L’essentiel est de trouver le round d’échanges entre gens de bonne foi. Les conclusions pourraient préciser les mécanismes de mise en œuvre des points d’accord par les institutions républicaines sans que la souveraineté du peuple ne soit galvaudée ou écorchée. Le principe d’animation de la vie publique n’a jamais exclu que les acteurs se parlent entre eux. Se parler, s’écouter et agir en conséquence en respectant l’ordre constitutionnel. Se parler ne saurait s’assimiler à un coup d’État.

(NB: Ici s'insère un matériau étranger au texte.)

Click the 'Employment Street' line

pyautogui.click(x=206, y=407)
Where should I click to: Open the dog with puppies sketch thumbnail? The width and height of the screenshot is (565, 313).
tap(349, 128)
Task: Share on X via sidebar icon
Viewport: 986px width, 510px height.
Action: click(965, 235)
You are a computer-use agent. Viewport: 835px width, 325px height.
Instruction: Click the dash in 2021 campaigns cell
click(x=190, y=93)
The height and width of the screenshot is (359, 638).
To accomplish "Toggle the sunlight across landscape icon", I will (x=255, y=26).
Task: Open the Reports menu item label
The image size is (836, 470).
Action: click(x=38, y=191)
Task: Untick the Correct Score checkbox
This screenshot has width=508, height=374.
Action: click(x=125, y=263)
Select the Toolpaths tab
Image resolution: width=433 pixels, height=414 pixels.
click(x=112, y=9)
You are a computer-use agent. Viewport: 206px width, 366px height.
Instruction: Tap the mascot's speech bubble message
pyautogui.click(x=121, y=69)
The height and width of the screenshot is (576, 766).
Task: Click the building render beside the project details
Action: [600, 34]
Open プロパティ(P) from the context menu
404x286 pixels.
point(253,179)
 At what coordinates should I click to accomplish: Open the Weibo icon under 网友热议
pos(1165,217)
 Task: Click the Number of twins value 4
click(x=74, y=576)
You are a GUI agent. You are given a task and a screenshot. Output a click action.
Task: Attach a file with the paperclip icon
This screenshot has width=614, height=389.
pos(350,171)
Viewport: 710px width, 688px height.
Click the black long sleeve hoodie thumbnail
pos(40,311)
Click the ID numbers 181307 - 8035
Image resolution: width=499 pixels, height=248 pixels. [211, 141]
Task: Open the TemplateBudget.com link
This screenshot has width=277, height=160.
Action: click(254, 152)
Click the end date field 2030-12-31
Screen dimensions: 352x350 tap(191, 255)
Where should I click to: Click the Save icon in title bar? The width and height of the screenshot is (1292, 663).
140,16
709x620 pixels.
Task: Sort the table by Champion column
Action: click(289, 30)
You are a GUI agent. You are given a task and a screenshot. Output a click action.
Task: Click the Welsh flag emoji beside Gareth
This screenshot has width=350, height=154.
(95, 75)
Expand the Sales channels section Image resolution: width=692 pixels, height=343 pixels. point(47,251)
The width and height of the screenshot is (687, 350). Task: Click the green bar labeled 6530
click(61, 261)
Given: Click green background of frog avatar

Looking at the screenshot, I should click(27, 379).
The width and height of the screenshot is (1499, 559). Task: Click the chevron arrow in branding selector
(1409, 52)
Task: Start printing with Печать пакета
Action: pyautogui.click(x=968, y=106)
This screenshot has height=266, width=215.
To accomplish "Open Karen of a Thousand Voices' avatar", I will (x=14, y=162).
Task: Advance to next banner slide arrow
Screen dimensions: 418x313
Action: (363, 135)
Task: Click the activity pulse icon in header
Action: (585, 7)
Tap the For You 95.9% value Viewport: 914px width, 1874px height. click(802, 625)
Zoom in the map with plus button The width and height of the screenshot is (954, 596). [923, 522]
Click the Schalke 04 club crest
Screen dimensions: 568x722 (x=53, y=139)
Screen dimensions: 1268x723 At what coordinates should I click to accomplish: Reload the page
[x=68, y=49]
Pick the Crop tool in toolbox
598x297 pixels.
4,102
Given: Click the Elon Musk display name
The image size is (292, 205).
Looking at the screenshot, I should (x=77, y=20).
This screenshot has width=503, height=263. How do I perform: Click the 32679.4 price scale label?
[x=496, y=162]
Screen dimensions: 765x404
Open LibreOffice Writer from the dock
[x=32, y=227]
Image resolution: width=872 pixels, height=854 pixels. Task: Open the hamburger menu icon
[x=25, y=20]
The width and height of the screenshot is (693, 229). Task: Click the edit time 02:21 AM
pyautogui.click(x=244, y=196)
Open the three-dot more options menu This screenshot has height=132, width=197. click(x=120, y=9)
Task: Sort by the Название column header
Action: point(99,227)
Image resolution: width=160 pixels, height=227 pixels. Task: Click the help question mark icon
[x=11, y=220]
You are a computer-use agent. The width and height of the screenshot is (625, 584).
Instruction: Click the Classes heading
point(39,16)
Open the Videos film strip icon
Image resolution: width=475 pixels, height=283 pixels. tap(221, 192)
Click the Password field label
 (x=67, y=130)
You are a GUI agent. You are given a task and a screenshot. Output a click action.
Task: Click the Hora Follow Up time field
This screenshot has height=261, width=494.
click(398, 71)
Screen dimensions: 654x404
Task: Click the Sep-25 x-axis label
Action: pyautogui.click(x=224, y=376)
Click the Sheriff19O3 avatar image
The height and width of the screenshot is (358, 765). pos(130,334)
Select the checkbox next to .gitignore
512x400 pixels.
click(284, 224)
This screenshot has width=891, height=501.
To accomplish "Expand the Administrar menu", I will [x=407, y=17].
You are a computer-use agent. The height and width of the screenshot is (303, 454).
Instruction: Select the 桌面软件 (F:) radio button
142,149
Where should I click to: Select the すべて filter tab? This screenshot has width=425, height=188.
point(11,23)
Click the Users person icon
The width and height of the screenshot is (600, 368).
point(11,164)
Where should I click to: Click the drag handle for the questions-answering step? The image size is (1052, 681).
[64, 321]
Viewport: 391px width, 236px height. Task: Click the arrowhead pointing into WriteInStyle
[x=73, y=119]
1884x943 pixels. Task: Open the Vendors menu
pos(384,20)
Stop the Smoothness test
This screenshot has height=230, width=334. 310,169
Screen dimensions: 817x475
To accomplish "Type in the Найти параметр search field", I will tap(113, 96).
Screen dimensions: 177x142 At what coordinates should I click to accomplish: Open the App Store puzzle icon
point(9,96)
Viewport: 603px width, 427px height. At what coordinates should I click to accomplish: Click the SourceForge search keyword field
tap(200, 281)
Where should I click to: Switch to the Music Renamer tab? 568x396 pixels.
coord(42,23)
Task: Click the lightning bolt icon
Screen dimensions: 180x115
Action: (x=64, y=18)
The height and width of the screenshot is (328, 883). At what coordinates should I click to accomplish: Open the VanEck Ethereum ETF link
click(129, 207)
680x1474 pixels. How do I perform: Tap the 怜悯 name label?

En 1990, la souveraineté de la conférence nationale a été proclamée parce que la loi fondamentale était devenue désuète dès décembre 1989 lorsque la décision a été prise que le parti unique, le PRPB, ne dirigerait plus l’État. Il fallait forcément proclamer une nouvelle République, ce qui a été fait lors de l’historique conférence des forces vives de la nation de février 1990. Ce qui n’est pas le cas en 2025 même si les signes d’un délitement de l’État rupturien sautent à l’œil. Et puis le protocole additionnel de la CEDEAO de 2001 est devenu une brèche de tout accord politique national en son article 2 : « Aucune réforme substantielle de la loi électorale ne doit intervenir dans les six (6) mois précédant les élections, sans le consentement d’une large majorité des acteurs politiques ».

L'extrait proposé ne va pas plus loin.